Octane was able to capture an interesting view of the Above Anvil Cirrus Plume on a very powerful storm along the New Mexico/Colorado border during the afternoon hours. The cirrus is a bit slower than the surrounding clouds within the sheared environment, providing that “V” type shape that we’ve come to associate with some of the strongest updrafts:
Another good example of using Octane for surveillance of storms – the direction product really highlighted another storm that quickly grew on the flank of another severe warned storm. Big value especially in areas where radar coverage might be limited by mountains, such as in the CWA I was working in today (PUB):
Used the LightningCast product extensively for DSS purposes today. We had a pretend outdoor event located in Pueblo, Colorado. A very strong thunderstorm (MESH estimated nearly 3″ or larger hail at one point) which passed within a few miles to the south and east of the city. I used the LightningCast probabilities in AWIPS overlaid with satellite data to provide multiple updates to Emergency Management, using it to confidently state that probabilities of lightning were increasing as storms approached from the south. Lead time for action would have been within the 45 min to 1 hour range. Was able to confidently say they would see lightning within the 10 mile range a good 15-30 minutes before the first strike occurred within the range per the ENTLN network data. Below is the LightningCast time series as output on the webpage for the KPUB airport, which is very close to where the DSS event was taking place:
There is definitely some very actionable lead time here. As a forecaster, having this type of data available to me outside of AWIPS is a game changer. I know it may be challenging, but being able to click on a point like this and get this type of information would be huge for briefings and emails with decision makers. Right now we are limited to airports. Even a relatively coarse mesh that would allow me to pick a close point would be extremely useful if these images can’t be generated on the fly. Other possible ideas include only generating points within a certain LightningCast threshold (say 10%), or generating them on the fly based on a click query. That all said, even in its current form I will be using it going forward, and making a point to share it with my office and WCM for DSS.
I also made a social media type graphic using the LightningCast product for hikers, given the large number of mountains within the CWA. Perhaps would have been a bit more meaningful to have sent this as storms were beginning to form, but they were already cooking once we got spun up and started.
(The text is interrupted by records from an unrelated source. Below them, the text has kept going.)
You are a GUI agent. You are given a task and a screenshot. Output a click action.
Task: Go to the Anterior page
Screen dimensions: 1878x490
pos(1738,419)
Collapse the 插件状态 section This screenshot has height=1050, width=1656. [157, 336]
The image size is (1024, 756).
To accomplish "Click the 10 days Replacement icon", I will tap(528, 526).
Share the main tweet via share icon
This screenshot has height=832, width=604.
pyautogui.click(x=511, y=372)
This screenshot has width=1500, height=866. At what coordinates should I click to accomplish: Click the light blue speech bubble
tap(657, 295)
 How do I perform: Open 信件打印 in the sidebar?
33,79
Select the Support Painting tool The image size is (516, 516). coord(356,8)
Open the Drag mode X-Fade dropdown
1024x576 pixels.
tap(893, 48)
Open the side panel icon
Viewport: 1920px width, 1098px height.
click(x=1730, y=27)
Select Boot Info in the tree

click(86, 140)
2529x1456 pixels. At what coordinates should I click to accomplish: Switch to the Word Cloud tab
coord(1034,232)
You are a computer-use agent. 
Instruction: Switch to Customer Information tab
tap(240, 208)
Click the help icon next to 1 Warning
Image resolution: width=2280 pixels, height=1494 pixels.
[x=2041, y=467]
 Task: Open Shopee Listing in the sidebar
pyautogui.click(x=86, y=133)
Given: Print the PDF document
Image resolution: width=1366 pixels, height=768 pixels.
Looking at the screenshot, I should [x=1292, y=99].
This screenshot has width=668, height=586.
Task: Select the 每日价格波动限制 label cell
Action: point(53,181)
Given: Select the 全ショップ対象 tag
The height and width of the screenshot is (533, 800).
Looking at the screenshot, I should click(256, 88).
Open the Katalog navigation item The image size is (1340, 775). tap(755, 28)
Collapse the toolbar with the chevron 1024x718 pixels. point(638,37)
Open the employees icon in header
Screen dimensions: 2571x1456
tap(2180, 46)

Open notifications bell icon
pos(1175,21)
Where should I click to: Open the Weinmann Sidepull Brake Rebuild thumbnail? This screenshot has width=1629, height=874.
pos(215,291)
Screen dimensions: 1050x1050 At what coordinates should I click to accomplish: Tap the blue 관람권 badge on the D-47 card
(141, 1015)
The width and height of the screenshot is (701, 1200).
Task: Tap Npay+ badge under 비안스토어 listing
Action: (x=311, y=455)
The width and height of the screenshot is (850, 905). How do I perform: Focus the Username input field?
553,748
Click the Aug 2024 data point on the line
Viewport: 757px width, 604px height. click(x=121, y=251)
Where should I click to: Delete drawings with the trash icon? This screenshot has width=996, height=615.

Highest probabilities were hugging the mountains where storms were forming. If I were formally posting to social media, I may have added some lightning safety graphics or something to that effect as part of the post (twitter thread, multiple images in Facebook post).
This product does a great job in my opinion combining information from the FED and MFA. I found it useful for detecting lightning jumps within storms while still maintaining information about the overall coverage of lighting. Would happily use this as my primary GLM viewing option in AWIPS.